- - Friday, January 30, 2015

I call them the Busybody Brigade (The BB for short). The Left’s army of activists who look for problems that don’t actually exist, and solve them with restrictions that don’t actually work.

Their motto: “There should be a law….”

They are meddlesome. They are relentless. And they are on a quest to influence almost every decision you make, from sunrise to sunset. It’s all in an attempt to “better the collective” and control your life.

Let them, help you. After all, it takes a village.

The BB is alive and well in Seattle, where a new ordinance on the books sets rules on what can go in the trash. It’s complete garbage.

From the Seattle Times: “Under an ordinance taking effect Jan. 1, food scraps are compostable material, welcome in food-and-yard waste containers, but not garbage cans. Ditto for pizza boxes, paper towels and napkins.”

“[Garbage truck] drivers will watch for the materials, and inform the city about violators who — after a six-month warning phase — could face fines of $1 for each offense. The new city-enforced kitchen surveillance program would begin with a warning period, and advance over time to include $50 fines per offense to owners of apartments and commercial properties.”

(Note to renters in Seattle: Hate your landlord? Buy an extra rotisserie chicken and throw it away in a clear garbage bag. That’ll show ‘em. Fight the power!)

How on Earth are they going to enforce this on any kind of consistent basis? Will garbage collectors be trained by some sort of trash removal Obi-Wan Kenobi, using the Force to sense if residents slipped some leftover tofu in the wrong trash container? It’s not enough that city employees have to collect our disgusting trash, we are going to make them collect tax revenue too?

The arbitrary outrage of the BB is a lesson in cognitive dissonance. These are the same people who insisted that Dick Cheney was violating their privacy and personally reading all of their emails, yet they are fine with someone rummaging through their garbage cans to monitor what they are throwing out.

I hate hypocrisy. You know, there should be a law…….

But I guess hypocrisy doesn’t apply if your neighbors hobbies are harmful to Mother Earth. In California (the BB Headquarters), the latest target is outdoor cooking.

ABC News reported, “The booming popularity of outdoor kitchens among homeowners in the San Francisco Bay Area has an increasing number of their neighbors coughing and hacking from the smoke, leading air-quality officials to consider tightening rules on wood-burning pizza ovens and smokers.”

“Residents like Noelle Robbins of Alameda are calling complaint lines and public officials to urge limits on backyard grilling and barbecuing. For Robbins, a 21-year resident of her neighborhood, trouble began last spring when a neighbor two doors down set up a meat smoker in his backyard. He would leave the smoker going six to eight hours, after dark.”
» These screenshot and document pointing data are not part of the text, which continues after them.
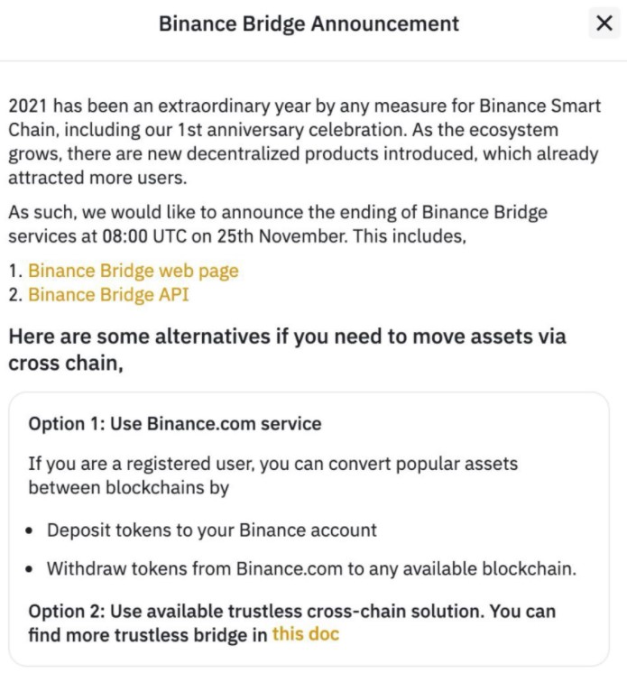Open the Binance Bridge API link
The height and width of the screenshot is (682, 627).
[108, 295]
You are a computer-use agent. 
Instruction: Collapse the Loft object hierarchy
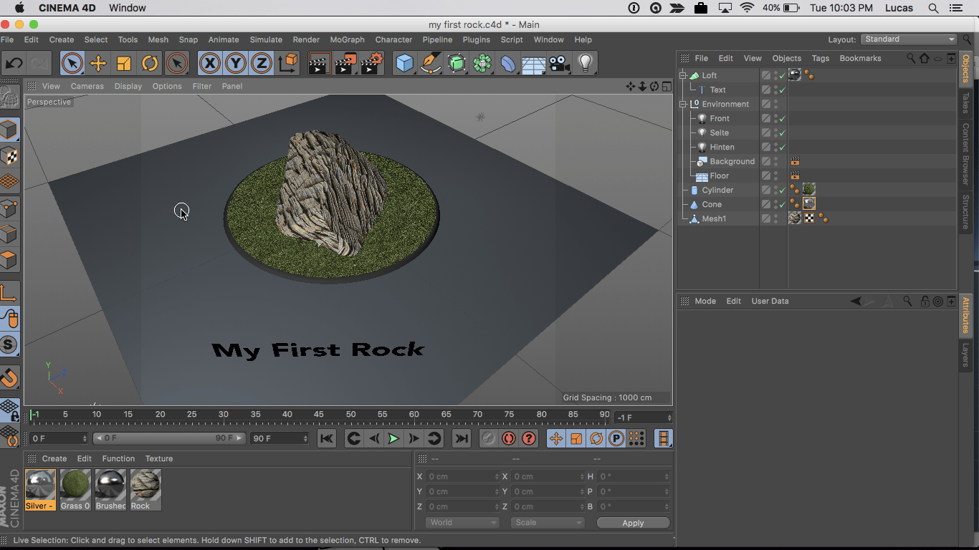(x=683, y=75)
The BB is here for you, Noelle. Can we risk letting these renegade smokers billow plums of meat infused smoke go unchecked? Forget cigarettes. Meat smokers are the real killing machines, people.

But seriously, you guys. If you want to get your blood boiling, take 5 minutes out of your day and do a Google search for “California set to ban.” The results will scare you. These people are out of control.

Here are just a few examples of items or activities that the state California (or cities in the Golden State) have either banned, or attempted to ban:

Bottled water sales on public property, plastic bags, styrofoam food containers, the sale and cultivation of genetically engineered seeds & plants, publicly feeding homeless people, a junk food in state property vending machines, cat declaw surgeries, circumcisions, metal baseball bats, smoking on all private property, E-Cigs, pet sales, billboards, caffeinated alcohol beverages and big screen TVs.

Crazy huh? I’m not done.

Bans (or proposed bans) on releasing bred butterflies at events, Sarah Palin Drag Queens, black cars, biking while texting, teens using tanning beds, washing your car in the front yard, using smartphone maps while driving, violent video games, imitation firearms, ear cropping, stocking fish in lakes, beer pong in bars, aerial ads, alcohol sales at self-checkout aisles, hand weeding, wearing Halloween masks without a permit, Internet cafes, new fast food restaurants, drive thrus and Happy Meals.

Man, creating utopia is long, hard work.

It’s no wonder that more and more California residents are flocking to states like Texas for lower taxes and more individual freedom. You would never see the happy helpers over at Battleground Texas (the group trying to turn Texas blue) explaining to residents why the Salt Lick has to be shut down.

Good news for us, the only thing more relentless than the Busybody Brigade is the natural desire for individuals to be free to live their own lives.

There shouldn’t be a law.

Fingers Malloy hosts “The Snark Factor” radio program on FTR Radio.